▶ EXERCISE
Find all the lines in the material below with the word "each", and copy them.
*** DATA PROVIDED Section Begins ***
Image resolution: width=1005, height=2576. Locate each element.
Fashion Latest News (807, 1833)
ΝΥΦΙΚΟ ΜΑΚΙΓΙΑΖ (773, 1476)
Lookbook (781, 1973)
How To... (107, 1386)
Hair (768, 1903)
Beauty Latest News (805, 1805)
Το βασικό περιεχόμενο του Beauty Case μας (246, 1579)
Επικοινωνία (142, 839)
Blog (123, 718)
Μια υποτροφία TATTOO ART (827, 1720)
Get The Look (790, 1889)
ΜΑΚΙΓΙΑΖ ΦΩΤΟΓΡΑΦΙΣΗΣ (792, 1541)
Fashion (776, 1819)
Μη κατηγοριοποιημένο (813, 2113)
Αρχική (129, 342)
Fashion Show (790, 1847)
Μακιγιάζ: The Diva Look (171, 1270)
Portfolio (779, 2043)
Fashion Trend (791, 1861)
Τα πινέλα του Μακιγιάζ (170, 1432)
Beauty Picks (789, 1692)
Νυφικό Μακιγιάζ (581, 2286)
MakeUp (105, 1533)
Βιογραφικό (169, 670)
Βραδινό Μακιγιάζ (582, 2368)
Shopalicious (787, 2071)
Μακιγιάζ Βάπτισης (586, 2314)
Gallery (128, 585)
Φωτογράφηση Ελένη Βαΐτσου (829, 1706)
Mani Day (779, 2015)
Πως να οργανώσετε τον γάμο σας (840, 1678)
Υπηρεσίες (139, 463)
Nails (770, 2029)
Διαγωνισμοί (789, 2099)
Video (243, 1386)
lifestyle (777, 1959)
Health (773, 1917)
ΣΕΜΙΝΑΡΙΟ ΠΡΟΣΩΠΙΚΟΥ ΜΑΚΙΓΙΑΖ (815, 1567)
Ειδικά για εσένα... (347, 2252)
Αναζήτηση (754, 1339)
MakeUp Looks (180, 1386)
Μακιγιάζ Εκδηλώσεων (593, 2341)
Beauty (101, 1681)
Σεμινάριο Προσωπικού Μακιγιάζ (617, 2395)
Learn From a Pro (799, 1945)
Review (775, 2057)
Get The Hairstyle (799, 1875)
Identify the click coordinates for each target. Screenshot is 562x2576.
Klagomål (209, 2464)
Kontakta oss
*** DATA PROVIDED Section Ends ***
▶ RESPONSE AREA
Image resolution: width=1005, height=2576. Locate each element.
Identify the click coordinates for each target. Screenshot is 562x2576.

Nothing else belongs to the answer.